Funny, how he knew that’s what the conversation was leading to and he still didn’t have an answer ready. Could he quit and the pipeline would still get built? Did he really have to get it done? Conor sipped his club soda, a slight interruption to give him time to think.

“I have to see what I can get done after the election.”

“You mean you can’t decide now or you’re not ready to? Aren’t you worried you’ll wind up letting events decide for you?”

“I can’t just walk out if we’re in the middle of something.”

“Weren’t you and I?”

“Aren’t we?”

She was looking at her drink, not at him. “When will you tell Mike?”

“When I decide.”

“But won’t he want to report something before the election? Doesn’t that compromise him?”

“He and I have survived worse. Three days ago he ran a picture of Betty hitting me with a stick.”

“What? And muss her makeup? She didn’t, did she?”

“No. She dropped her picket sign and I caught it and a photographer shot from just the right angle at the right second. Add in an inexperienced reporter, a tight deadline, a heated atmosphere . . . it just happened.”

She shook her head. She was looking at the drink again.

“Jimmy, we miss you.”

She brought her gaze up to his. There was a challenge in it he wasn’t ready for. He looked away, only for a heartbeat, but by the time he looked back her eyes had changed. He’d known her long enough and well enough to recognize the disappointment and the decision, but he couldn’t know about what until she told him.
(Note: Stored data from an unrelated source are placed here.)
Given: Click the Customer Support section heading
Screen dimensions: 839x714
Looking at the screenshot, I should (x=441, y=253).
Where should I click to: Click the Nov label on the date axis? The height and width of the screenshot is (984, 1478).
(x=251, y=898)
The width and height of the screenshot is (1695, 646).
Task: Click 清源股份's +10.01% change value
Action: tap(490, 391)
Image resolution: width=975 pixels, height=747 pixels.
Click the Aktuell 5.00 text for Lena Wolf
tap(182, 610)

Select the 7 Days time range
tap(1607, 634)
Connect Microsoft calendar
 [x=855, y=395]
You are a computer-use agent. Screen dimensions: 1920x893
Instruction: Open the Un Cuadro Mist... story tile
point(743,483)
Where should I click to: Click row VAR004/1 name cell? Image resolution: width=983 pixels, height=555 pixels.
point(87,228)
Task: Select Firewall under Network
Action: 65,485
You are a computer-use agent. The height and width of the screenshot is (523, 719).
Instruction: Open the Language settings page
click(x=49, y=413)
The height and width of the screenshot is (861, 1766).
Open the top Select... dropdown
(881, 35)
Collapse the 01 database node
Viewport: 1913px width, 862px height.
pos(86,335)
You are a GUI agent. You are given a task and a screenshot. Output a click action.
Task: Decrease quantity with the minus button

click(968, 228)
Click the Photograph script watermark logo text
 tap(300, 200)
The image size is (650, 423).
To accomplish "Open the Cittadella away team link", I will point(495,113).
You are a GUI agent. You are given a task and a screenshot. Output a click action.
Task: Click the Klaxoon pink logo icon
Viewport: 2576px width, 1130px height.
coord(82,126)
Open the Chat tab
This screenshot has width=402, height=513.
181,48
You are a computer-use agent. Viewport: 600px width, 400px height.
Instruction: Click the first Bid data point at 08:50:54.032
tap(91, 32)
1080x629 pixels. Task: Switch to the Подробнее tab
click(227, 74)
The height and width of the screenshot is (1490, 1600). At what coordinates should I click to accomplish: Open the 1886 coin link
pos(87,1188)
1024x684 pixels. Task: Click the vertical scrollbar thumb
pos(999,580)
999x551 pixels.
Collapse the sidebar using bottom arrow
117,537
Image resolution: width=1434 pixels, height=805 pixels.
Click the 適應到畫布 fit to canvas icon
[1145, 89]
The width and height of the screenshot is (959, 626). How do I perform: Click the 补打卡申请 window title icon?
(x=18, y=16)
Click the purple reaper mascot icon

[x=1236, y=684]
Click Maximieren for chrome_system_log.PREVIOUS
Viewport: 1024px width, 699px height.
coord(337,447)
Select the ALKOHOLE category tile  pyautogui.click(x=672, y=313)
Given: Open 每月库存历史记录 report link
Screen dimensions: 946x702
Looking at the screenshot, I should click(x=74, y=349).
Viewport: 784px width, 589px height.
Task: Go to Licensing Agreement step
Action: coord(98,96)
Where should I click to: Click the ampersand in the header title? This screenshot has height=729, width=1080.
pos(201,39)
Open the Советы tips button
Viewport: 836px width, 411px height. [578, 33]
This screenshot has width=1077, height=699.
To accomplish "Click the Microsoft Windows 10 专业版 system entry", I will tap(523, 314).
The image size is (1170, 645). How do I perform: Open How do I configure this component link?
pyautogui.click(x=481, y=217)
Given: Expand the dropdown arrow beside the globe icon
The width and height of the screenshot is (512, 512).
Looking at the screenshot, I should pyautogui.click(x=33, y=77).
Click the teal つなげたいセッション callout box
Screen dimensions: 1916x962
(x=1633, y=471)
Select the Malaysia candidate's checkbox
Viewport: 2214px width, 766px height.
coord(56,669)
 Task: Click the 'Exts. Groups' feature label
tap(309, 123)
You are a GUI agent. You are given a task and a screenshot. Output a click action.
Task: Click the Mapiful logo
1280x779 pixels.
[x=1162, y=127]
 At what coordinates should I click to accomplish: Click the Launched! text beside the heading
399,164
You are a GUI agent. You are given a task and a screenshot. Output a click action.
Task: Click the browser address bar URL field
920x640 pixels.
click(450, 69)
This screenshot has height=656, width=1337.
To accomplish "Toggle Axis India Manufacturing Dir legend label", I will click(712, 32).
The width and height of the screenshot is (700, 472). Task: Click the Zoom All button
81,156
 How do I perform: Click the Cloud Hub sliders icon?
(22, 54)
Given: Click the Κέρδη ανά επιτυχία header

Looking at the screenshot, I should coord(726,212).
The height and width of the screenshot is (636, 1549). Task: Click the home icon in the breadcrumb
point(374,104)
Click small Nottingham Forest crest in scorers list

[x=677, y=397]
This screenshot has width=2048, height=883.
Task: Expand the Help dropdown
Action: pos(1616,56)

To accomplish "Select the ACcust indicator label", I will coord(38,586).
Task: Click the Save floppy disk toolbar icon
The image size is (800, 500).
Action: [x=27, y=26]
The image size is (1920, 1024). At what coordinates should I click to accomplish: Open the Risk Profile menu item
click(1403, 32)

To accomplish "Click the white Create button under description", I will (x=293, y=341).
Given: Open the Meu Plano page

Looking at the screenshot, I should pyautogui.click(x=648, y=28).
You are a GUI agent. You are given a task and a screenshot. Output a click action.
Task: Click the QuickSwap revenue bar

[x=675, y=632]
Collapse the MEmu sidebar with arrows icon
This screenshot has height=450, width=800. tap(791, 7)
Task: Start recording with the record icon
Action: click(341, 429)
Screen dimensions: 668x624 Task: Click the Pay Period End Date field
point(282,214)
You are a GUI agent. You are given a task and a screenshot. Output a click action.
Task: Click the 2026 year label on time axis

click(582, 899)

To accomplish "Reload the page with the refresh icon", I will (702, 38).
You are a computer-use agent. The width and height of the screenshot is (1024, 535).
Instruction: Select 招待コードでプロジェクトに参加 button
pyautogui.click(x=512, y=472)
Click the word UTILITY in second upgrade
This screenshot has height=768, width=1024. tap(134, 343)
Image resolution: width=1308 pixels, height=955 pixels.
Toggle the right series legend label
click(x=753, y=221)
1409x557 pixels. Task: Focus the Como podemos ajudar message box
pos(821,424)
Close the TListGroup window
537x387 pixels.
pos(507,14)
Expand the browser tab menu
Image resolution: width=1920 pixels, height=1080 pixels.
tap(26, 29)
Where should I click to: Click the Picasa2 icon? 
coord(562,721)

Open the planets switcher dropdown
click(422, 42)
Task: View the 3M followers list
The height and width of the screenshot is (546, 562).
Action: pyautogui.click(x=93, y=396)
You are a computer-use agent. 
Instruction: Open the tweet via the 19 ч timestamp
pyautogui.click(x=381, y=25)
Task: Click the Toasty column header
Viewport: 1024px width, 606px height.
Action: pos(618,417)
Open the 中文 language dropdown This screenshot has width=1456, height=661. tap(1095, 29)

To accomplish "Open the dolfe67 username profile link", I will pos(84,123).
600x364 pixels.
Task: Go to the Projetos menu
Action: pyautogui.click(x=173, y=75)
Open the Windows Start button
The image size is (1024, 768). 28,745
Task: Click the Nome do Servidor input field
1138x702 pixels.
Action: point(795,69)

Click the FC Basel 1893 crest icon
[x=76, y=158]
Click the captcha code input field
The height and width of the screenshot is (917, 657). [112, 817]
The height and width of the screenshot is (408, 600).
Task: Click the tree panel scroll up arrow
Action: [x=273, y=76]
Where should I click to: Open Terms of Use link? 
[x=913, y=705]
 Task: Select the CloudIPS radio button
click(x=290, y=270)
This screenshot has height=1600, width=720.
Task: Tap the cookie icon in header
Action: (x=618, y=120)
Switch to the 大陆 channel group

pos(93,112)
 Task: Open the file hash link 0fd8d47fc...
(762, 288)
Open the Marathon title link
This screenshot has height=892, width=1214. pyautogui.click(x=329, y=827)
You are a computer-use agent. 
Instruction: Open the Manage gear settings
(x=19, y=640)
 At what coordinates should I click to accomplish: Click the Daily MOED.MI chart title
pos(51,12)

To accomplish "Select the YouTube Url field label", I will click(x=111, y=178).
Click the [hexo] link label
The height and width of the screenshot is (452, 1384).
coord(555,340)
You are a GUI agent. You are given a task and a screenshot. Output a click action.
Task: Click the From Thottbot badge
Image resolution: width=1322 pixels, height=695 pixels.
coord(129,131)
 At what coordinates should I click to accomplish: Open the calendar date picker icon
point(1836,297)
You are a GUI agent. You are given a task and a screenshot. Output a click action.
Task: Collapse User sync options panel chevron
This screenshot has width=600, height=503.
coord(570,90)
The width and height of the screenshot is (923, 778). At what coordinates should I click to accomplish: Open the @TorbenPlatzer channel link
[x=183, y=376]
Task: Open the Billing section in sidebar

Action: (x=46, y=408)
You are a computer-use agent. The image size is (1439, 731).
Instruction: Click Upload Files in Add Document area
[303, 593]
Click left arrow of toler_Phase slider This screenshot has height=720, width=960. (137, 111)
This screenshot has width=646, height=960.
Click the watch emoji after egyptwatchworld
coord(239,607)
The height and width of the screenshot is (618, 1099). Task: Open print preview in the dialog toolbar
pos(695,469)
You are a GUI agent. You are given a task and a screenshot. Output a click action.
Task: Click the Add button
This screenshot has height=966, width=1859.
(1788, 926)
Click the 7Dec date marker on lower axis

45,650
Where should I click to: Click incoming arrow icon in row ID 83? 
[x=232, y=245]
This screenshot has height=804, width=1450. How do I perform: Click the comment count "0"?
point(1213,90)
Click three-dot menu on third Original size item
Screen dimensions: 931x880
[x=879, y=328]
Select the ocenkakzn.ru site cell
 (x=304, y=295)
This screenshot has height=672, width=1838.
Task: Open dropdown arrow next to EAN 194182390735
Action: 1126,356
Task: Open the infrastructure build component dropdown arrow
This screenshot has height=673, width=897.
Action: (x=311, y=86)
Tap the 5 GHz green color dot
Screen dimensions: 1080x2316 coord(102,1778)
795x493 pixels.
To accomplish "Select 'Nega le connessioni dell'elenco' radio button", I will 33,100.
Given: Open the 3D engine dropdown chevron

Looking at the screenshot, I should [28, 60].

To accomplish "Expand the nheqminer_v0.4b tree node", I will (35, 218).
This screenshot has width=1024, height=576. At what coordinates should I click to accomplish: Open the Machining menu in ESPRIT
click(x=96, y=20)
He knew she wasn’t going to yet.

“Honey, I didn’t plan this.”

“We had a plan.”

She got up and put her drink on the coffee table. She sat down beside him on the couch, slid her arms around him, flowed up against him. He smelled her hair, felt her breasts pushed against him, took a ragged breath that was almost a sob. She pulled away and looked at him, her face inches away. “Jimmy?”

“I’ll try to work something out, Karen.”

He hated the plea he heard in his voice. He knew she believed that he’d try, but that was the best she could do.